I found some brilliant groundrules for discussion on the wonderful church planting blog i follow. They were devised by the blogger and colleagues in a planning session, but are really applicable to any meeting in a church context. They are:
Seek first to understand and then to be understood.
Fruits of the Spirit trump everything else.

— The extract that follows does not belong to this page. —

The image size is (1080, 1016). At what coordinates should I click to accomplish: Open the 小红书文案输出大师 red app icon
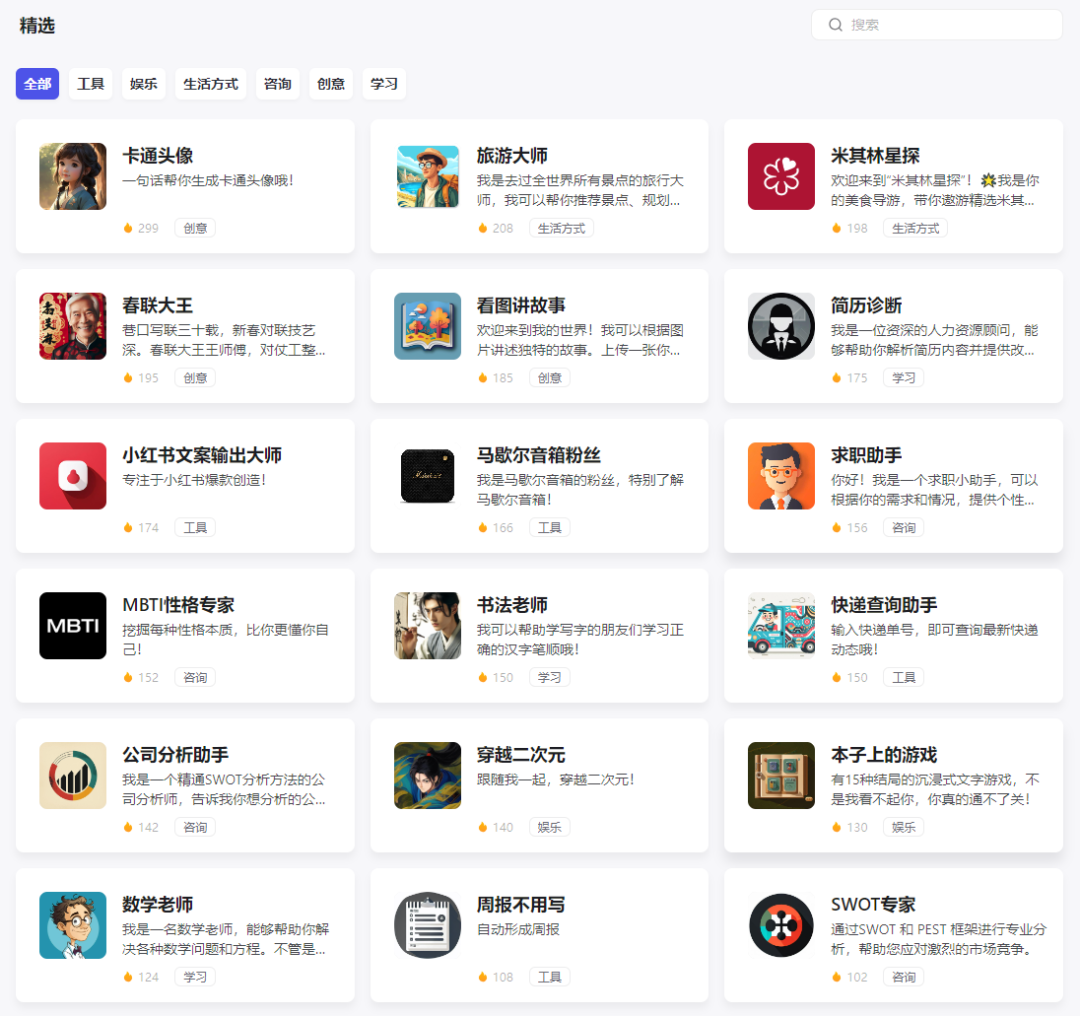click(72, 476)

Playful curiosity wins first prize.
Periodic silence is golden.
Test inferences.
Breathe…
I think they’re pretty spot on. I wonder if our diaconate would accept them as guidelines for all future church (and deacons?) meetings. Or perhaps now might not be the best time…
Those work. 🙂
Could I also suggest this addition: “God’s agenda may be quite different from the agenda you bring to the meeting”? I’ve been rather conscious of this lately because I got dropped in a church when visiting my parents in April (generally speaking my church is a somewhat amorphous body that not only doesn’t have a building but wouldn’t have a use for one, since we are spread out over such a wide area), and I was called to pray for it. I conscientiously informed the minister of this. In hindsight, this may have been a mistake. The minister wanted me to pray for his Thursday night prayer meetings and so on… all very laudable stuff, but what God wanted was for me to pray for an outpouring of the Holy Spirit on the place.
That works too!
Perhaps a new first point on the list should be to begin every meeting by praying for an outpouring of the Spirit to lead us into all truth?
Oh yes. Absolutely. If all churches did that, perhaps God might have put me into a more normal one! 🙂
Groundrules
Miss Next wrote that she feels led to “pray for an outpouring of the Holy Spirit on the place.” I like the prayer and I also wonder if the next step might be to ask the group “What do you think it is that the Spirit is birthing in this moment?”